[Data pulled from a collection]
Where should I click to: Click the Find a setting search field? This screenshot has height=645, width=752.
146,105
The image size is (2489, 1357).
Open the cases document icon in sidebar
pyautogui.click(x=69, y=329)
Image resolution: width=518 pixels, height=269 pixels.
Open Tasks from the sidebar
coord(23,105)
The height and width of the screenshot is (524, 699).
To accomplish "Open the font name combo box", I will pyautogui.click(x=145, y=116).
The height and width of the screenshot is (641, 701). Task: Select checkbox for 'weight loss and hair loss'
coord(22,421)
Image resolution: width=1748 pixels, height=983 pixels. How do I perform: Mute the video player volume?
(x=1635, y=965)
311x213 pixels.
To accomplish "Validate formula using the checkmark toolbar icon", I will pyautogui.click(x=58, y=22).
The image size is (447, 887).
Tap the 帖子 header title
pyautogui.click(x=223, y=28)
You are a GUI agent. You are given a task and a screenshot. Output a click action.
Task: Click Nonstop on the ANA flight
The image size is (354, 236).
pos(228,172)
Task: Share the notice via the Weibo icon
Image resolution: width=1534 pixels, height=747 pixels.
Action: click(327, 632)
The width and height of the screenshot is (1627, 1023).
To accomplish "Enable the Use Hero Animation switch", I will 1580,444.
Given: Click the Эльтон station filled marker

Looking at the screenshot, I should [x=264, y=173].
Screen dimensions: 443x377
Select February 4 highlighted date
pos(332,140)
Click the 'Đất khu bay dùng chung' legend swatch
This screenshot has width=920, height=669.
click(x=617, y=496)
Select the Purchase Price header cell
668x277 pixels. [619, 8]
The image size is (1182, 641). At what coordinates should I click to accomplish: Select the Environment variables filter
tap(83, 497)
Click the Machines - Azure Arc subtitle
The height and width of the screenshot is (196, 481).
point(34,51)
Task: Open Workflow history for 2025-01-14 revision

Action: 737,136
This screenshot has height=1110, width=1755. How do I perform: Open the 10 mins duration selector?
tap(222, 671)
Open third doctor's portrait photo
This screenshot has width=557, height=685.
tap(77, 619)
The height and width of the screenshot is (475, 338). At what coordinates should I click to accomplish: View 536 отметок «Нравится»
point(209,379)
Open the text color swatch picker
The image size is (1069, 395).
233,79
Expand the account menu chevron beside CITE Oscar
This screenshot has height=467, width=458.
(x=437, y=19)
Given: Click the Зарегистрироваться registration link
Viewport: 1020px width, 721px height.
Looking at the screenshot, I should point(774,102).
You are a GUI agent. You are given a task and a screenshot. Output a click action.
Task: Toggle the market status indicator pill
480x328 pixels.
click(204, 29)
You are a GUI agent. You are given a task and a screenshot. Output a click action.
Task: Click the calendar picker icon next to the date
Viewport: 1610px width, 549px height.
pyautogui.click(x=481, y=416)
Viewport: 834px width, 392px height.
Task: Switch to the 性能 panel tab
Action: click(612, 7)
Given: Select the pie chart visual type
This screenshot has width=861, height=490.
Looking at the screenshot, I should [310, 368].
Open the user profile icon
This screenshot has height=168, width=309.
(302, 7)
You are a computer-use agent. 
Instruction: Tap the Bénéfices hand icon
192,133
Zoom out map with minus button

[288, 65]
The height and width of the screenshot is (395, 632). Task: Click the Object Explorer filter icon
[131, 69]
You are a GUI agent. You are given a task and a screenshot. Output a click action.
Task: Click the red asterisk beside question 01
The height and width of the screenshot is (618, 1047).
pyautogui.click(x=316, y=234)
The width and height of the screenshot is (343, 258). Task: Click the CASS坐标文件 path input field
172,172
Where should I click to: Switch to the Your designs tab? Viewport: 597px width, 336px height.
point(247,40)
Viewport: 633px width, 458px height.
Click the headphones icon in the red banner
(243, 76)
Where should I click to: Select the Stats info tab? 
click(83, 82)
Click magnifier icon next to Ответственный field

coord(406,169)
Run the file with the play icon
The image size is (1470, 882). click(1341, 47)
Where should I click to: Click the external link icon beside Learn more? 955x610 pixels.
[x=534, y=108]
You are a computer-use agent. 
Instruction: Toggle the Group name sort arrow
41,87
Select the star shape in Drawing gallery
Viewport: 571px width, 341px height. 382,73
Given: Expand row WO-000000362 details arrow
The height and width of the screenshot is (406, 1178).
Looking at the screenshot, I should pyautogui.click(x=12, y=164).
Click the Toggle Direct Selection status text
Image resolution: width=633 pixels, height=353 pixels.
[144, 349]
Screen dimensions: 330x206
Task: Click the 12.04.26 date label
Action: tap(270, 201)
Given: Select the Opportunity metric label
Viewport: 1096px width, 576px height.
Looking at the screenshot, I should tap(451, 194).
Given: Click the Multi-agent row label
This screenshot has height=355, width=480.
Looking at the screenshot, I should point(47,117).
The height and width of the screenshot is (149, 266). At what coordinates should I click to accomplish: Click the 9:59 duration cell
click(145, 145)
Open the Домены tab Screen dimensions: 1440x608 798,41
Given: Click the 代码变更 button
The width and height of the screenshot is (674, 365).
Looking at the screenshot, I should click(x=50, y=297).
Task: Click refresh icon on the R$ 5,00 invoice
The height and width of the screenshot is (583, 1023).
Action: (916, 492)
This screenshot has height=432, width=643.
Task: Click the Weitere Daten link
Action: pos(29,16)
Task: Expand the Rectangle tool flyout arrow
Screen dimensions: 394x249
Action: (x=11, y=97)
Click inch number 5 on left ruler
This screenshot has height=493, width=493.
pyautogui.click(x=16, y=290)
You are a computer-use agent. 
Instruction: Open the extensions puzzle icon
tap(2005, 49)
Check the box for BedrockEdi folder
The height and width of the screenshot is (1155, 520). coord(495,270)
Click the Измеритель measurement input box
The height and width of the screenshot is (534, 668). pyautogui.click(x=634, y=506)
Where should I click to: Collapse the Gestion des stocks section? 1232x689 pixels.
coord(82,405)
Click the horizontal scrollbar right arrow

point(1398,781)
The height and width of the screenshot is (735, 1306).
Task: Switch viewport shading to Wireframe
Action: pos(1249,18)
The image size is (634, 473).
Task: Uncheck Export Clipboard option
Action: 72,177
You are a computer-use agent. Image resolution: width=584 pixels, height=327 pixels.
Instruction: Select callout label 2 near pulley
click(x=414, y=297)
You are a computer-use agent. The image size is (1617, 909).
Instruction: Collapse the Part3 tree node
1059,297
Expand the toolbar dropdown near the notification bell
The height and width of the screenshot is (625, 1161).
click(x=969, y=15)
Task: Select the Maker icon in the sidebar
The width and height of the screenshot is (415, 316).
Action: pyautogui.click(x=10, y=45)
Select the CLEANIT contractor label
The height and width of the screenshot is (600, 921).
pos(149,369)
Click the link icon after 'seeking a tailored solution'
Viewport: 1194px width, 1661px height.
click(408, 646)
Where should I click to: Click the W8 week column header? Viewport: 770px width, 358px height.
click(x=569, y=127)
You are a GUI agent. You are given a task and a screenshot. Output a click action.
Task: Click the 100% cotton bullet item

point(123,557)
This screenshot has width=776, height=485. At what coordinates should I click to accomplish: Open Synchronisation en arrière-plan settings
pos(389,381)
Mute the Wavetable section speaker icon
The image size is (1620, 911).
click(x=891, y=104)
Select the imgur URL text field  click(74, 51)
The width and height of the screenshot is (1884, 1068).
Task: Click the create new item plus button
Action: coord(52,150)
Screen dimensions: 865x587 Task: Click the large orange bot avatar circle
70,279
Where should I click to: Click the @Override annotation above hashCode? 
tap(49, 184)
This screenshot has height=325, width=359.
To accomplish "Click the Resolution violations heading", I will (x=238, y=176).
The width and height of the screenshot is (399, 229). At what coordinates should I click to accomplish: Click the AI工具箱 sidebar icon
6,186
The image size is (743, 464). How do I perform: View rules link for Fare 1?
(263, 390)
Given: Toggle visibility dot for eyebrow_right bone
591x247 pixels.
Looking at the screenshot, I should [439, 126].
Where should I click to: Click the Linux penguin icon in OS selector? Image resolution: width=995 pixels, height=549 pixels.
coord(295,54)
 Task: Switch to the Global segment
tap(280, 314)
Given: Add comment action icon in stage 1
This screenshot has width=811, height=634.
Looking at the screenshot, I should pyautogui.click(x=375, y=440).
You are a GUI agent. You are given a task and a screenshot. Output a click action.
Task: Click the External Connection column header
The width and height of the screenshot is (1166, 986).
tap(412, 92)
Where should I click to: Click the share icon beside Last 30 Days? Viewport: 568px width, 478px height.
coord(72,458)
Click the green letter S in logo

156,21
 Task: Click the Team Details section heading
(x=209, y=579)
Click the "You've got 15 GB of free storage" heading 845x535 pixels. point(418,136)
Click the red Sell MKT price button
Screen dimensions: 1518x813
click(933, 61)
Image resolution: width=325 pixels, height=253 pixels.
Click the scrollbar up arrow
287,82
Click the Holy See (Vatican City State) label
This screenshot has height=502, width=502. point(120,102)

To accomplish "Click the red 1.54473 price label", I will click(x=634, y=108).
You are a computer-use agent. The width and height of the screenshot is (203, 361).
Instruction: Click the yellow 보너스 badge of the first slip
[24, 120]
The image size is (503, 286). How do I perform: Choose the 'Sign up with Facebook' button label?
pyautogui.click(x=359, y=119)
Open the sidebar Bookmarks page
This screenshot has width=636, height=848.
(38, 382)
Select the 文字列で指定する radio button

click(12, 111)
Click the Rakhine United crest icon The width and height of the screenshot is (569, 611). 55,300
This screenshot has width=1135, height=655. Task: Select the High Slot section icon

■ **Problem to work on**: Report every line of the material above that contains the word "duration", copying each line in full.

■ **Task answer**:
This screenshot has height=1110, width=1755. How do I perform: Open the 10 mins duration selector?
The height and width of the screenshot is (149, 266). At what coordinates should I click to accomplish: Click the 9:59 duration cell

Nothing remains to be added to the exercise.